I told Fruge. And Shannon could know if she’s looked at the paperwork I left on my conference table. Fabian wasn’t with me while I examined the body.
“All to say, it’s actually not too late to destroy evidence,” I add as Marino points the remote at his truck, and the lights flash. “Did you remember to bring your motion sickness medicine?”
“Already took it and have more in my pocket.” He stares up at the wall of dark clouds in the distance. “I hope Lucy knows what’s she’s doing, because everything I’m hearing sounds like a nightmare. I sure as hell hope we don’t get stranded in the mountains or worse.”
We place our gear inside the truck’s covered bed, and momentarily he’s starting the powerful engine, maneuvering out of the crowded parking lot. At the security gate, we wait for other cars to drive through. When it’s our turn, Marino begins easing forward, when suddenly the black-and-white-striped arm begins chopping up and down like a scene from The Exorcist .
“ SHIT! ” He shoves the gearshift into park, the front bumper just inches from the guillotining gate. “This is what I’m talking about! Everything’s haywire around here!”
Climbing out, he finds the power cutoff switch in a small gray box and disables the arm. It’s barricading the exit lane, and two cars are behind us, employees leaving. I feel curious eyes when Marino orders me out of the truck as if I’m about to be arrested. He motions like a traffic cop, indicating for me to take the driver’s seat.
Lifting the security arm, he holds it above his head as I drive through. Then I’m parking out of the way of traffic. I return to the passenger’s seat as he switches the power back on, giving me an incredulous shrug while the waiting cars drive out. The gate operates as if nothing was ever wrong.
“Now it’s fine?” He climbs into his truck, pulling the door shut. “How does that make sense?”
“Maybe when you flipped the switch off and back on something got reset?” I suggest.
“It doesn’t work like that.”
“Possibly a power surge or glitchy sensor?”
“Dammit, Doc.

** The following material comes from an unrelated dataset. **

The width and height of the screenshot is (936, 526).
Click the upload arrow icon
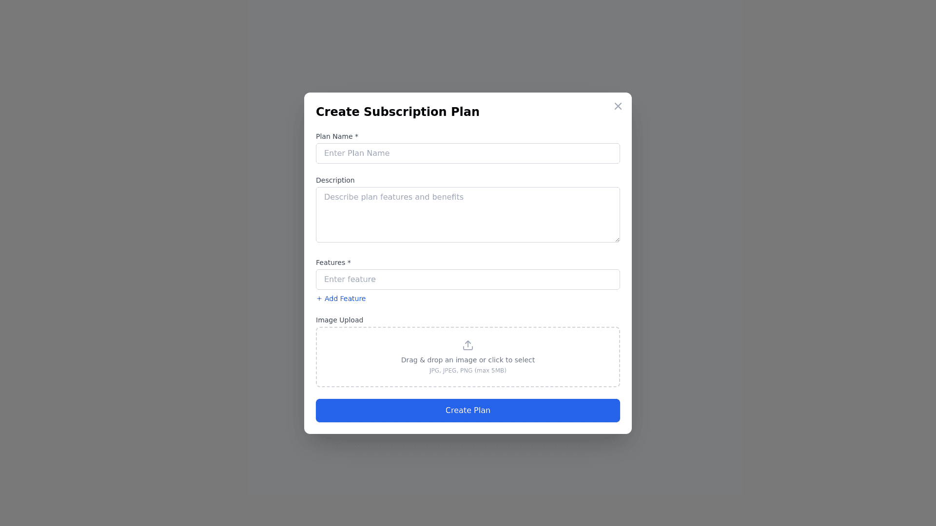tap(468, 345)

I hope we’ve not been hacked again.”
“Don’t even say it,” I reply as we drive away from our four-story building in the hinterlands of the Northern Virginia district government center.

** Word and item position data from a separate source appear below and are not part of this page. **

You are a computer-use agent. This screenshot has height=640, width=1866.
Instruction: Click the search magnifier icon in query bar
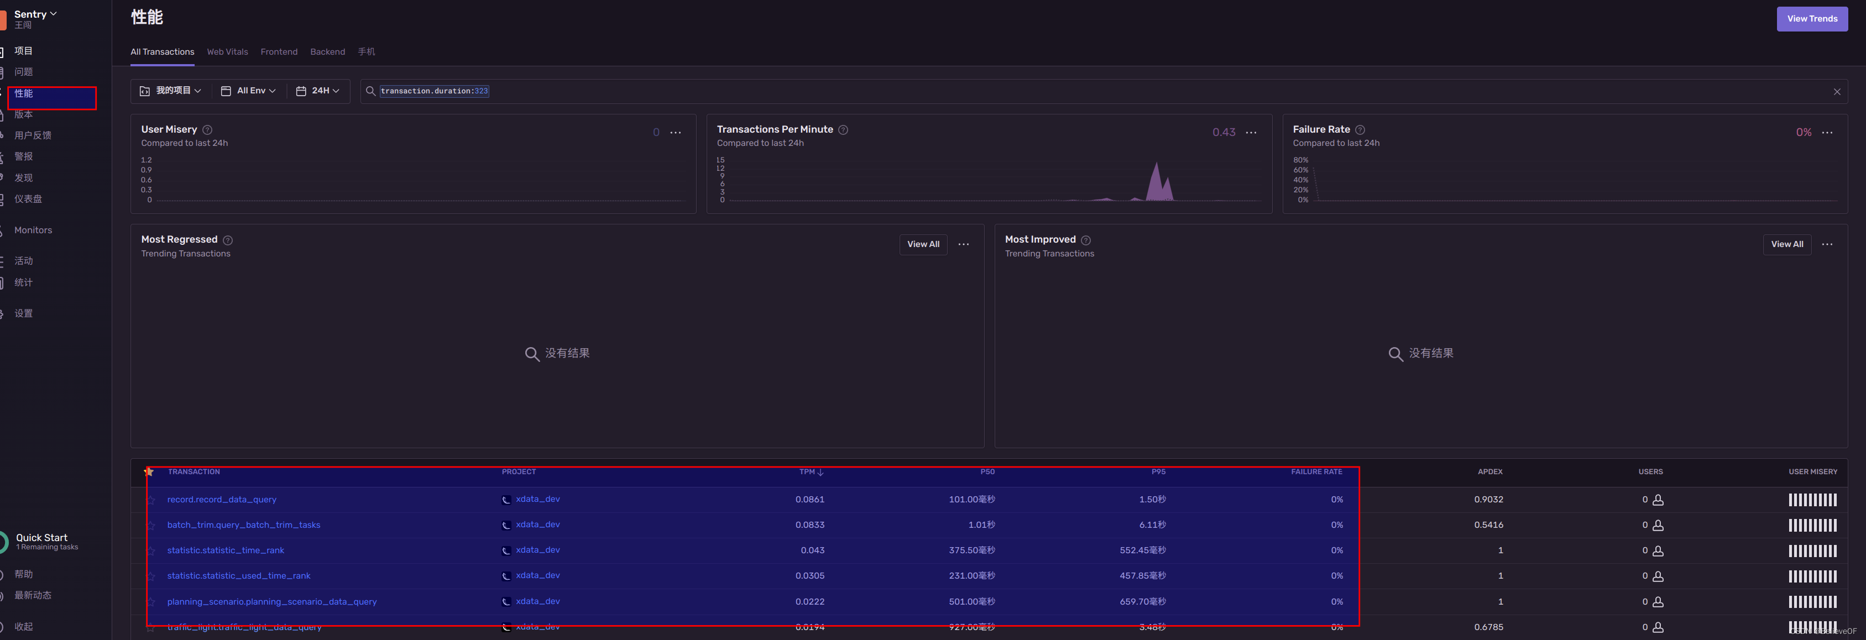click(x=370, y=91)
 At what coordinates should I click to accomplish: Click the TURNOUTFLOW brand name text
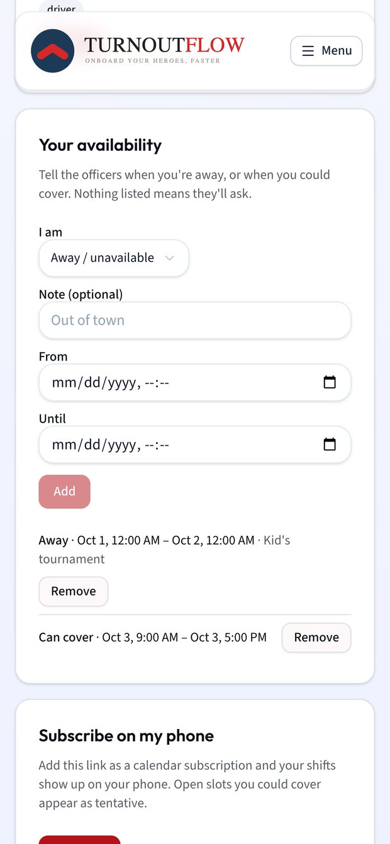point(164,45)
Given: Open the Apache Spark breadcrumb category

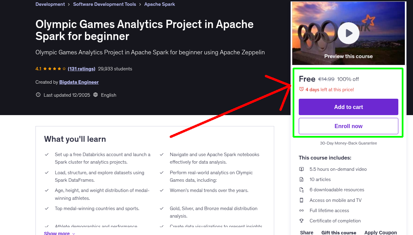Looking at the screenshot, I should click(x=159, y=4).
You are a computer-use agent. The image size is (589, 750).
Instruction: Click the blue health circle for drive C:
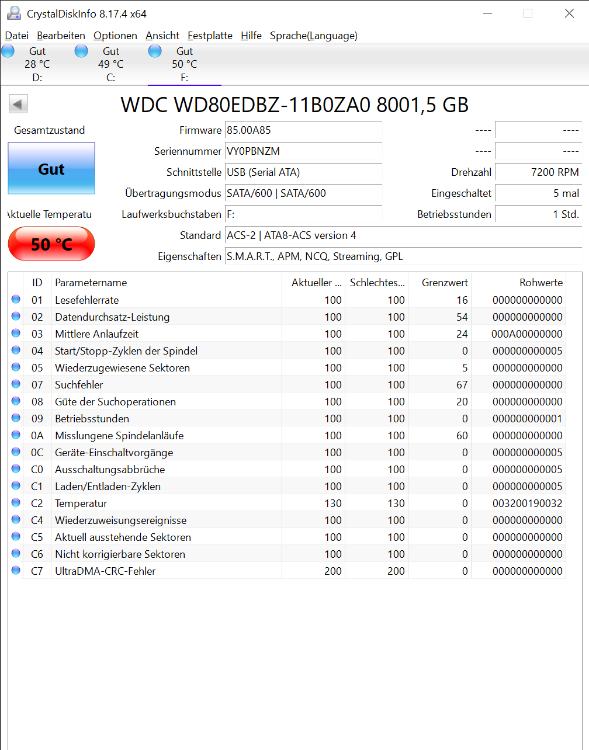tap(81, 51)
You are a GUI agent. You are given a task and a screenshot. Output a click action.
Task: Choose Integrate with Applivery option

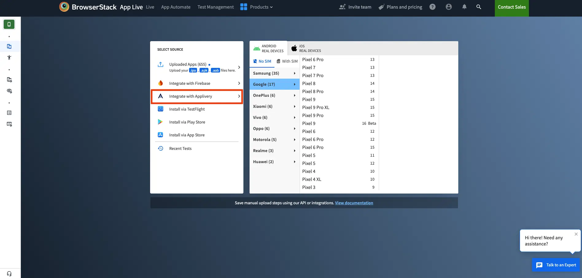click(x=197, y=96)
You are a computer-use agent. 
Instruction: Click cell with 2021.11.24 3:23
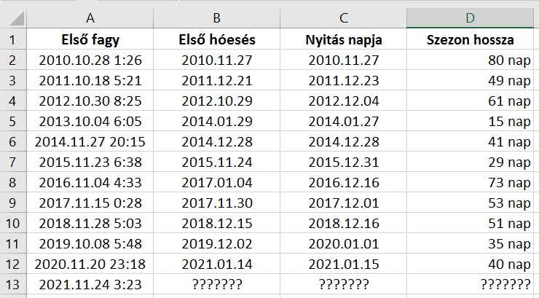90,284
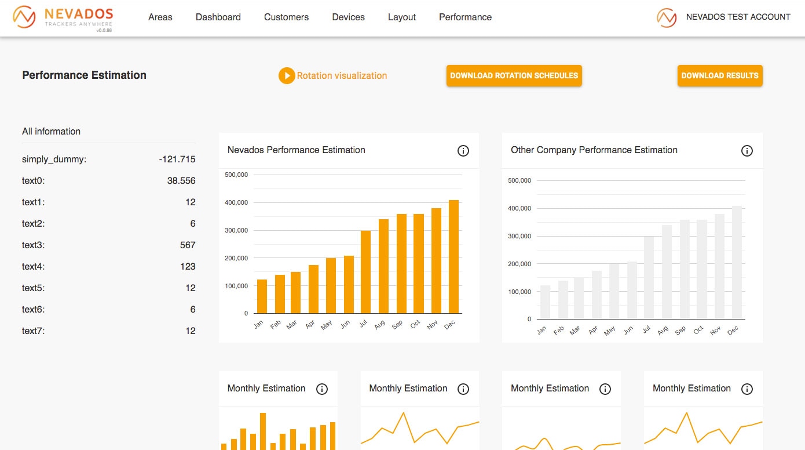Open the Customers section

point(286,17)
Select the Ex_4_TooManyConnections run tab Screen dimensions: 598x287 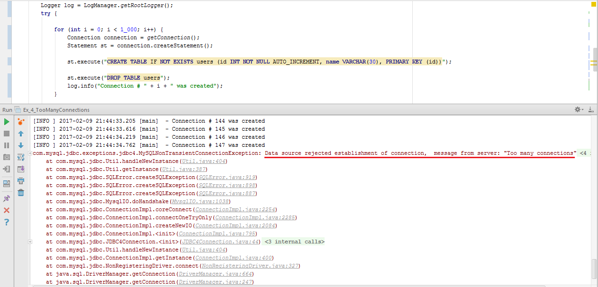point(56,110)
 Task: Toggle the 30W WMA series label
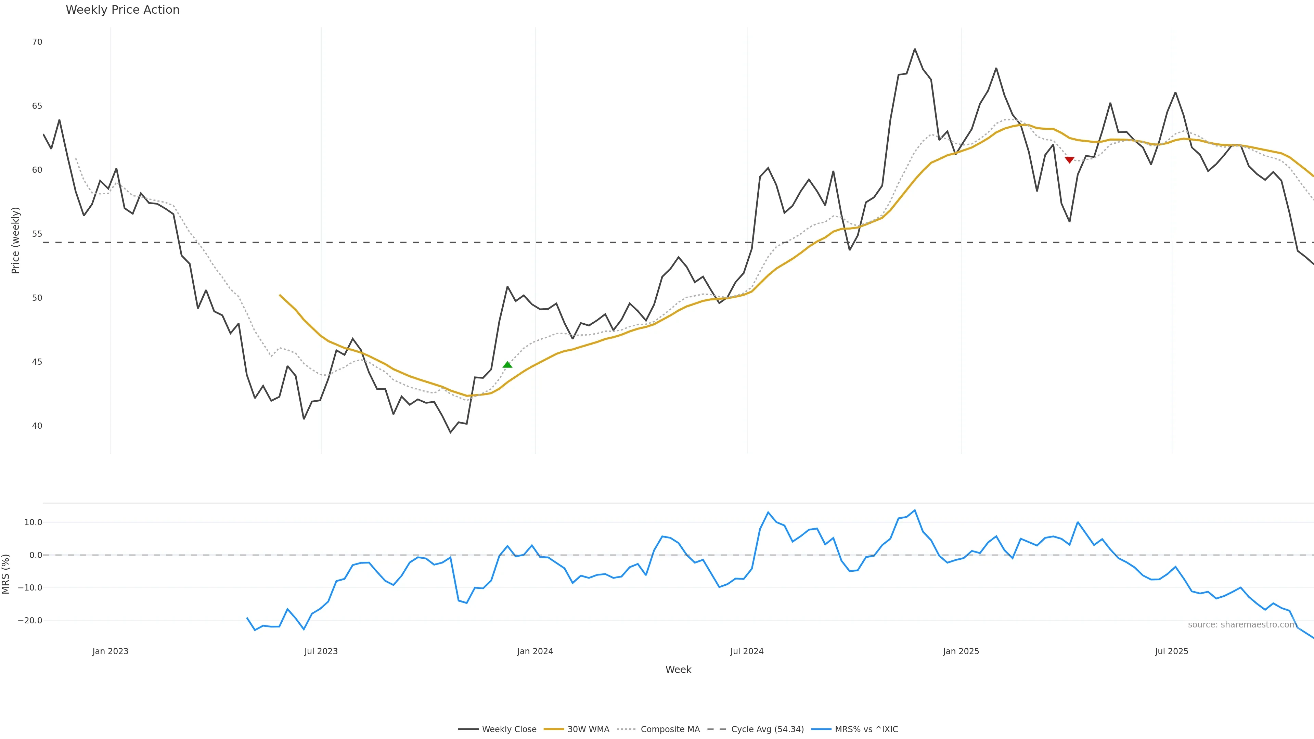pos(588,729)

The fenced-in OCME complex is off to itself at the back of the state government office park. On three sides of my building are kudzu-choked wetlands, and an electrical substation that’s been shot at several times. We have a smokestack on the roof for the anatomical division’s crematorium, and I don’t blame people for wanting to be as far from us as possible.

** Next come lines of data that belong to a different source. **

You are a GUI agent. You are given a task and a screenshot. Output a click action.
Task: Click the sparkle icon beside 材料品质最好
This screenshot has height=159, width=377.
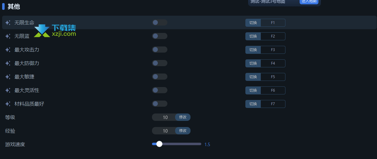(x=8, y=104)
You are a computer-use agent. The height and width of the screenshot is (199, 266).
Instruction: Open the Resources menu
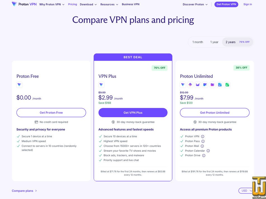[x=109, y=4]
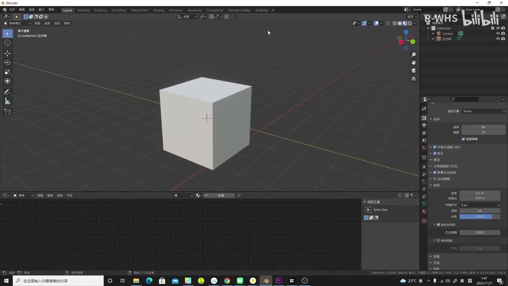Hide the Camera object via eye icon
The image size is (508, 286).
(498, 33)
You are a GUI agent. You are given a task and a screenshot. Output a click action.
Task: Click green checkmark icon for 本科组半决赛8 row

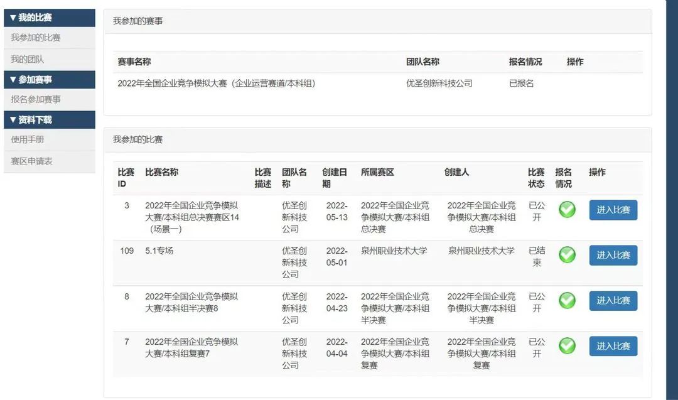pos(567,300)
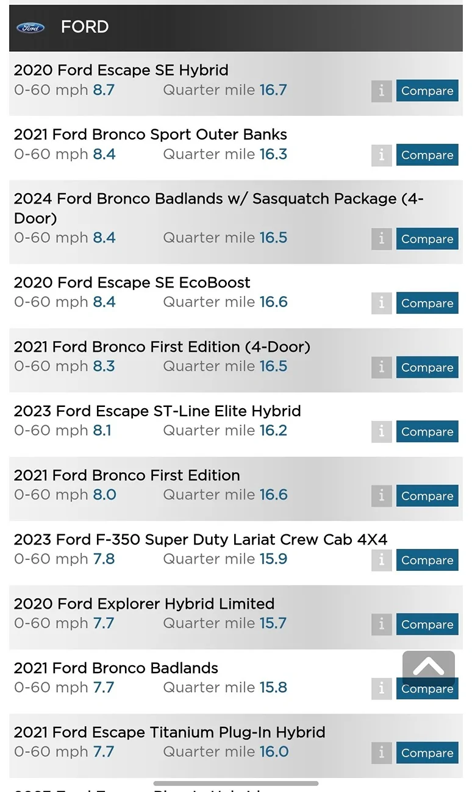Compare the 2021 Escape Titanium Plug-In Hybrid
The width and height of the screenshot is (472, 792).
click(x=427, y=753)
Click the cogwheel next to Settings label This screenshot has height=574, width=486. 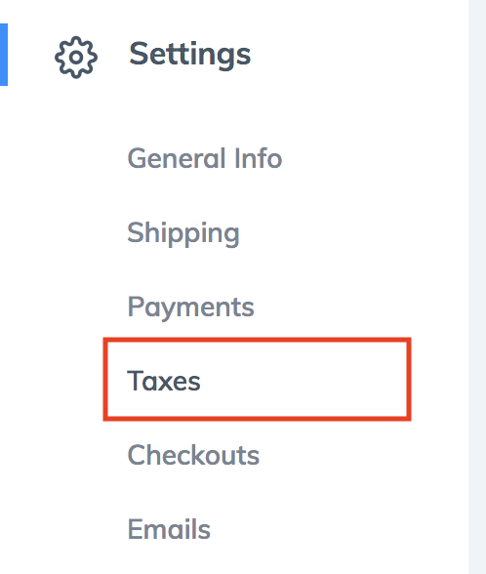click(x=76, y=57)
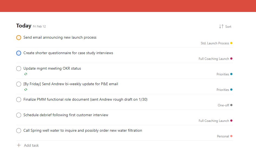Open the One-off project label

223,105
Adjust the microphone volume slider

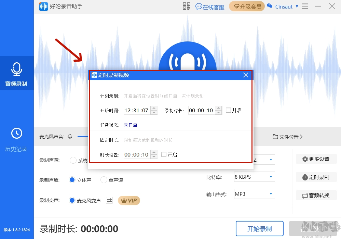point(83,136)
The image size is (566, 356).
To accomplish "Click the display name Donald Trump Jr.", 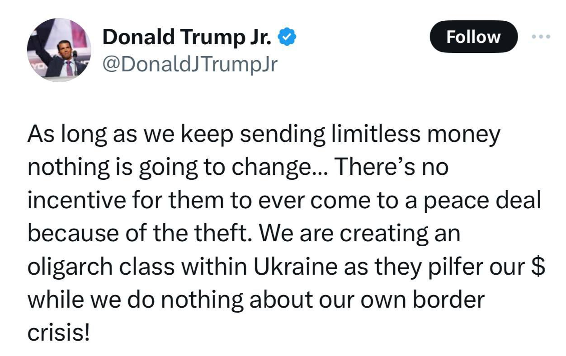I will pyautogui.click(x=187, y=37).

Several acres away are the Departments of Health, Public Safety and Emergency Medical Services and the Bureau of Vital Records. Those buildings are modern and attractive by comparison, with tinted glass and tidy flower beds, fountains and reflecting pools. Some have cafeterias, rooftop terraces and underground parking. There are benches beneath shade trees, the lobbies unlocked, visitors welcome.